#### WHAT NEEDS TO BE DONE
The lines you need are those holding the word "computer"; pull them from the material.

#### ENTRIES SHOWN
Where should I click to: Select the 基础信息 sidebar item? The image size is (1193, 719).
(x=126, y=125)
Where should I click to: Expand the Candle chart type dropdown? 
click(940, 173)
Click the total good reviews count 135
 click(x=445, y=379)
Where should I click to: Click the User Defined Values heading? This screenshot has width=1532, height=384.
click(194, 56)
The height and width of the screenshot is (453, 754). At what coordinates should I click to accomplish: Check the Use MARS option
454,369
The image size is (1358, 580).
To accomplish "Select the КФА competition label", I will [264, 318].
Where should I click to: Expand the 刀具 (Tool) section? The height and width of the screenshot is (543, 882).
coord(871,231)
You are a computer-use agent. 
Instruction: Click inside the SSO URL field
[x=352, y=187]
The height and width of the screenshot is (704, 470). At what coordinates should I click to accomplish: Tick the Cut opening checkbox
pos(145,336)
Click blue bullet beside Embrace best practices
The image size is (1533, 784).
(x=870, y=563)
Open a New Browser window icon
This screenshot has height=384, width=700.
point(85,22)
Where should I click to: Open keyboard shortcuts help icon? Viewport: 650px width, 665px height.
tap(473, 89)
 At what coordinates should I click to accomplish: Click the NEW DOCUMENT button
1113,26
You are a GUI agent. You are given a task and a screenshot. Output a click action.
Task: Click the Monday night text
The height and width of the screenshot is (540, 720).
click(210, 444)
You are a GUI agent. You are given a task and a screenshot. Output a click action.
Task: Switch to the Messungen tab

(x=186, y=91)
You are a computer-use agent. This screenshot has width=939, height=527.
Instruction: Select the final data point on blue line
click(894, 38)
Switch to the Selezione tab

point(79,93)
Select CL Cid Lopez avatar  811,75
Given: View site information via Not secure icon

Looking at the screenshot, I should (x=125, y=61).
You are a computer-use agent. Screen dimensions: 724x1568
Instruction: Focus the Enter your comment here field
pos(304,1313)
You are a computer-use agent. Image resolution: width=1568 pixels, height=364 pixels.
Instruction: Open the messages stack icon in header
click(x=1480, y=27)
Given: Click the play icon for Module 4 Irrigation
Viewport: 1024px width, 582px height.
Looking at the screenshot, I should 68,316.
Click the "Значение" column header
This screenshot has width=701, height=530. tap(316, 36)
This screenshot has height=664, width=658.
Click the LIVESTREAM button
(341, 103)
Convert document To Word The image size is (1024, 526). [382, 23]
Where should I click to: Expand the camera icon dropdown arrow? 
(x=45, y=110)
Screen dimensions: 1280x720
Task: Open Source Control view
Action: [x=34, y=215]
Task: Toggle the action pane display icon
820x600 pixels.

#### TASK RESULT
You are a computer-use agent. 
You are a computer-use agent. This screenshot has width=939, height=527.
You are a computer-use agent. Screen dimensions: 724x1568
You are a computer-use agent. Image resolution: width=1568 pixels, height=364 pixels.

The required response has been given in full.